Did these budget rules work? Clearly growth in outlays slowed dramatically through the 1990s. From a level of 21.2 percent of GDP in 1989 — the low point of the 1980s — outlays fell to 18.7 percent of GDP in 1999, a level not seen since 1974. Some of that reduction is attributable to very low inflation, which reduced cost-of-living adjustments, and to lower interest rates, which reduced payments on the federal debt. The growth in spending on Medicare and Medicaid was lowered in part as a result of legislation and in part for reasons not wholly understood. However, most of the reduction in outlays came from a huge decline in discretionary spending, which fell to 6.3 percent of GDP in 1999 from 9 percent in 1989 (see Figure 4). Discretionary spending, in fact, did not even increase as much as inflation, declining in real terms by almost 9 percent over the decade.


Figure 4

It is tempting to credit the budget caps with the reduction in discretionary spending. However, all of that reduction came from cutbacks in defense, which in nominal dollars declined by 9 percent from 1989 to 1999 and in real terms by 29 percent. Should the credit for defense cutbacks be given to the peace dividend from ending the Cold War, or was it the budget caps? There is no counterfactual that would enable us to answer that question scientifically.
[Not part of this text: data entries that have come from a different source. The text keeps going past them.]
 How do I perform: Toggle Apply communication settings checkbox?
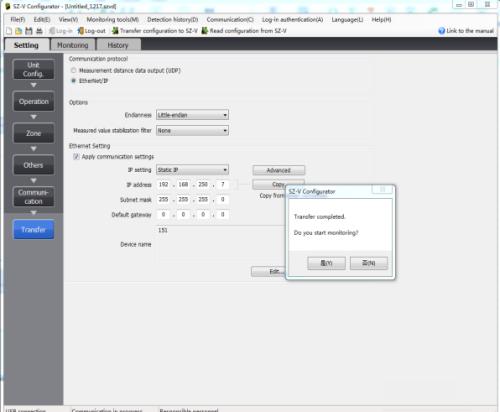[76, 157]
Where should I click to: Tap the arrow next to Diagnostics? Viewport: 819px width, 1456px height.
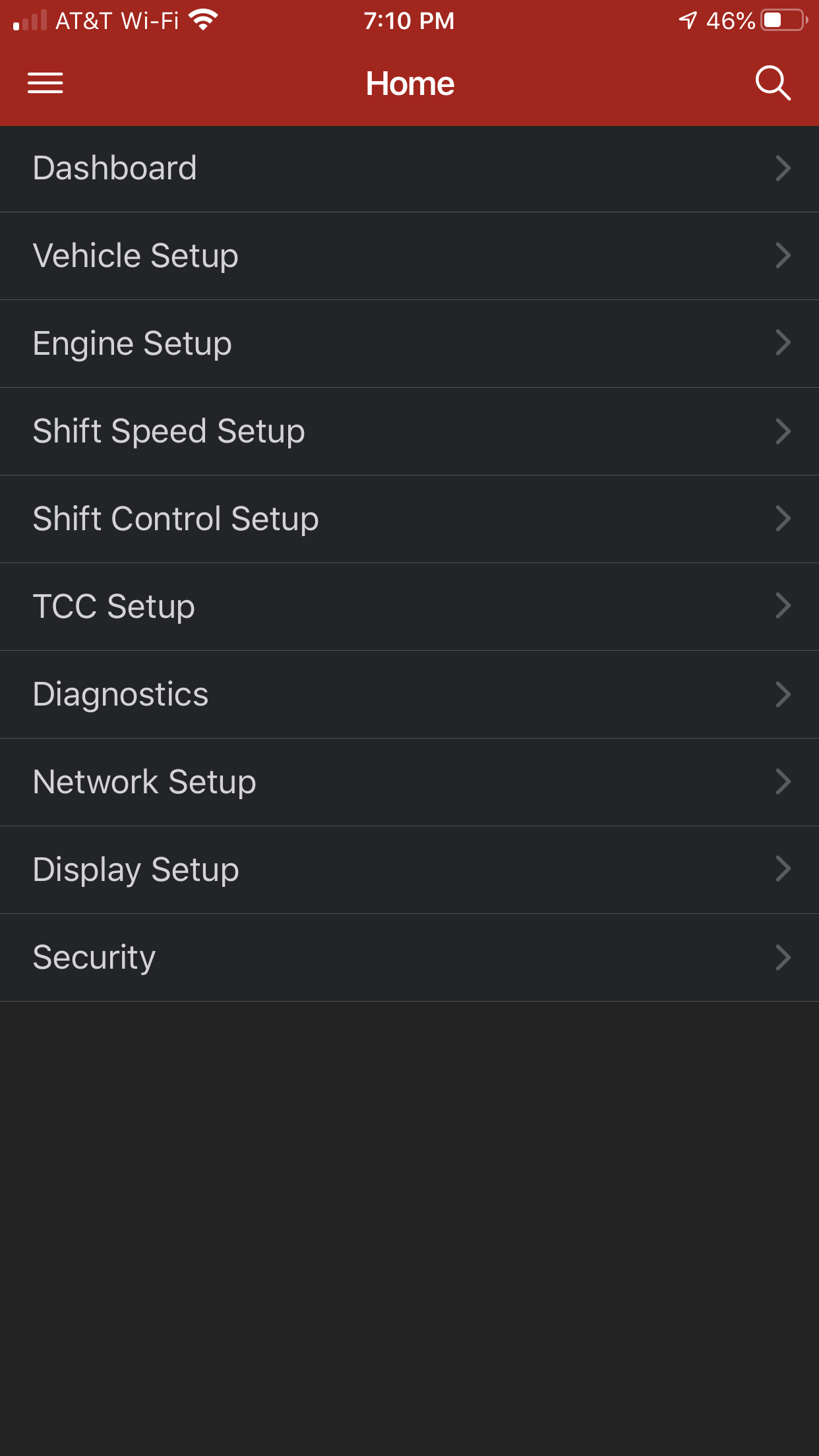783,694
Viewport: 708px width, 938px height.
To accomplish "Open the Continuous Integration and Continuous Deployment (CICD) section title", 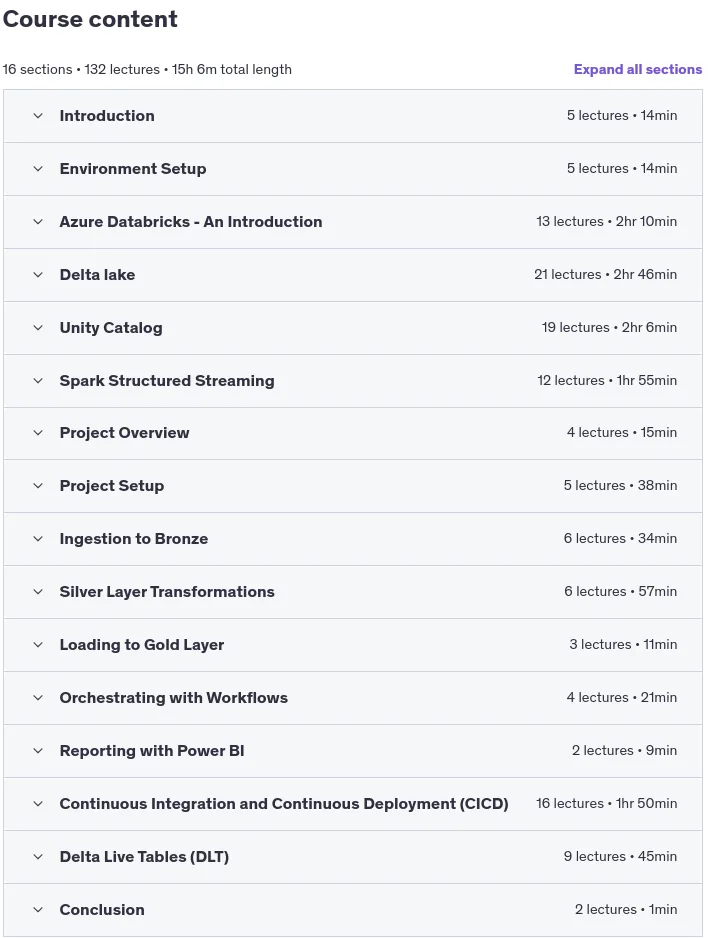I will click(x=284, y=804).
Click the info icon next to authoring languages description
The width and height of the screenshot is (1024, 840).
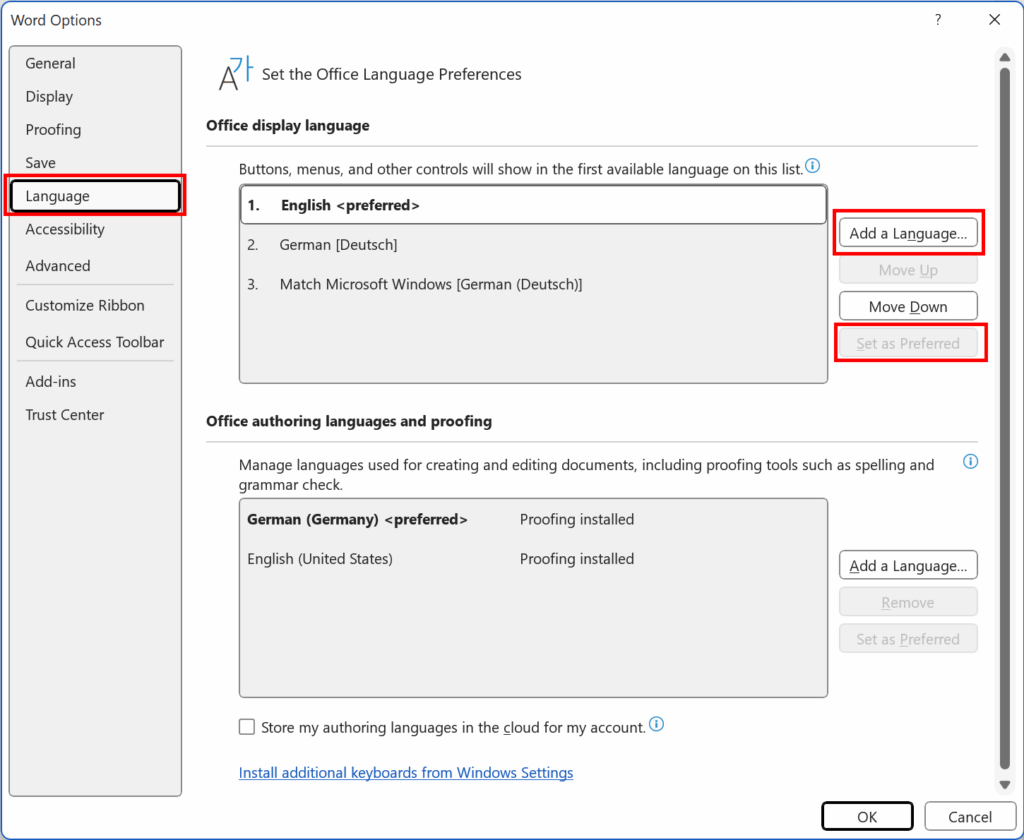(x=970, y=461)
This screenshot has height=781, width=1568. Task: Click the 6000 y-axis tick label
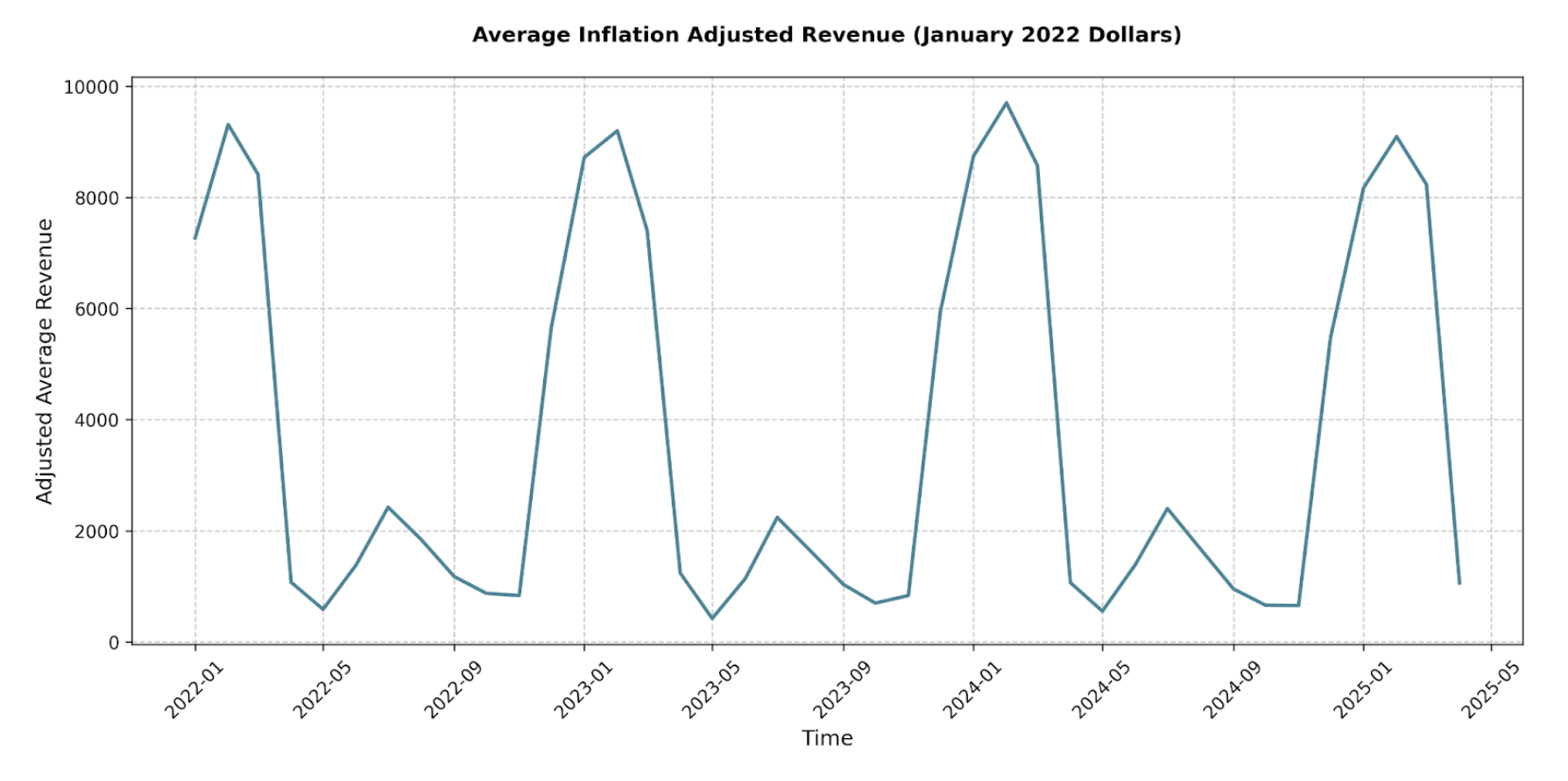click(95, 309)
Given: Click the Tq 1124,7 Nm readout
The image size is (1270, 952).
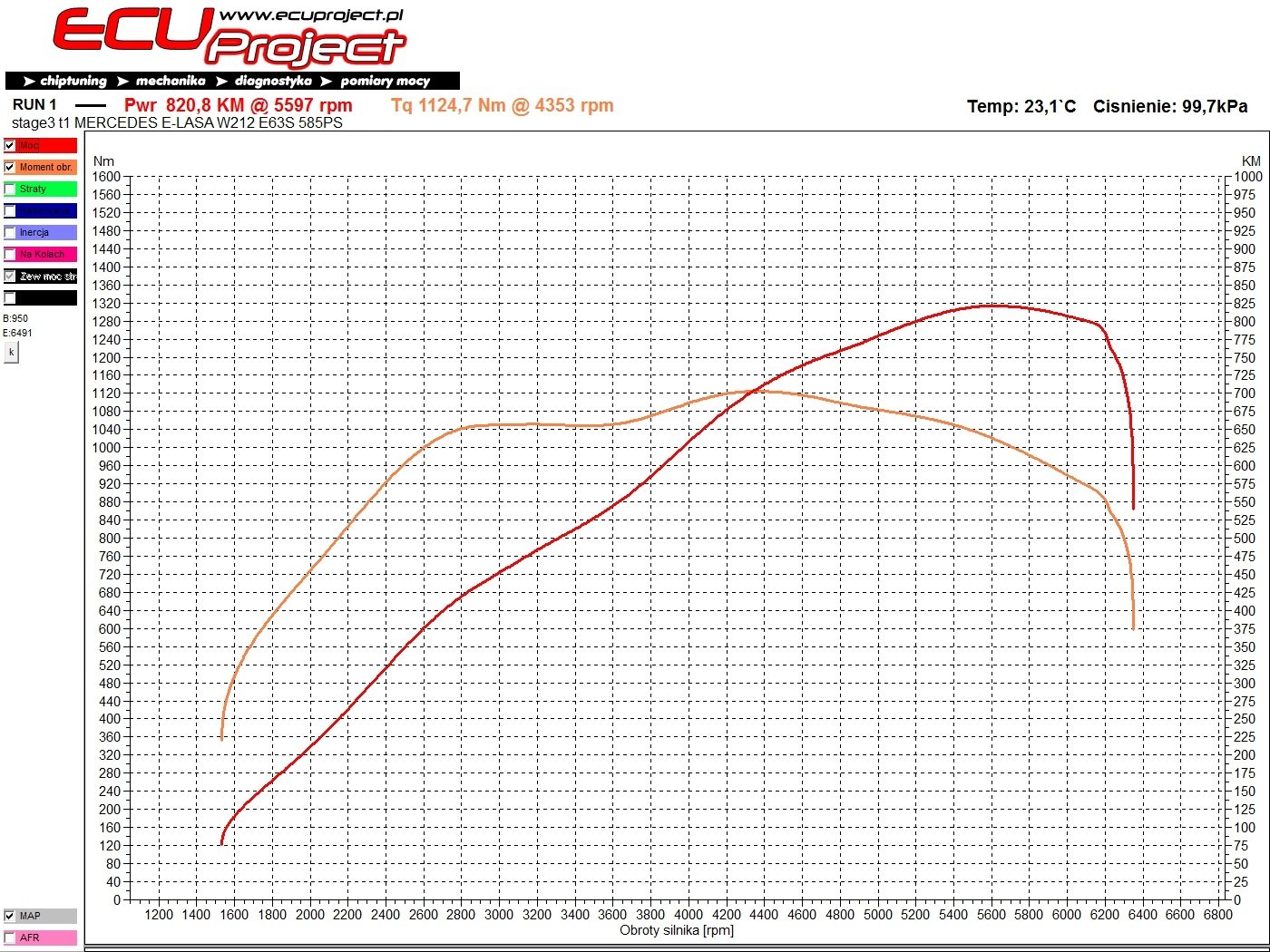Looking at the screenshot, I should pyautogui.click(x=503, y=105).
In my view, having observed Congress struggling with a constant stream of requests and temptations to spend more, the caps provided an important reason to say no. Violating the caps in the face of large deficits was not something to be done lightly. Congress generally abided by the caps, exceeding them only slightly, and then in allowed areas where Congress could claim an emergency or a disaster. Two divergences from the general pattern are worth noting. One occurred in 1996, when actual discretionary spending was $13 billion below the legislative ceiling. That was the year of the battle of the budget between Congress and the president; the year of government shutdowns and snowstorms that kept the government closed and the year of many months without an enacted budget in place. The Republicans may have paid a political price, but the deficit was narrowed by a year of low spending. Moreover, the president was brought aboard the balanced budget movement. The president’s initial budget that year contained no deficit reduction proposals. But just a few months later, the administration countered the congressional plan calling for balance by the year 2002 with its own proposal for balancing the budget by 2005; and as the summer turned to winter, it came to accept the 2002 target date and put forth its own ideas for how to get there.

In contrast, the other divergence involves the opposite behavior in the face of current rosy budget forecasts. In 1999 and 2000, for the first time in many years, surpluses were anticipated well in advance of the annual round of legislative activity on the budget. And in both 1999 and, as it now appears, 2000, discretionary spending has grown faster than inflation, as the caps have been stretched by classifying more and more spending as "emergency" and by resorting to a variety of gimmicks that have shocked even the most cynical budgeteers.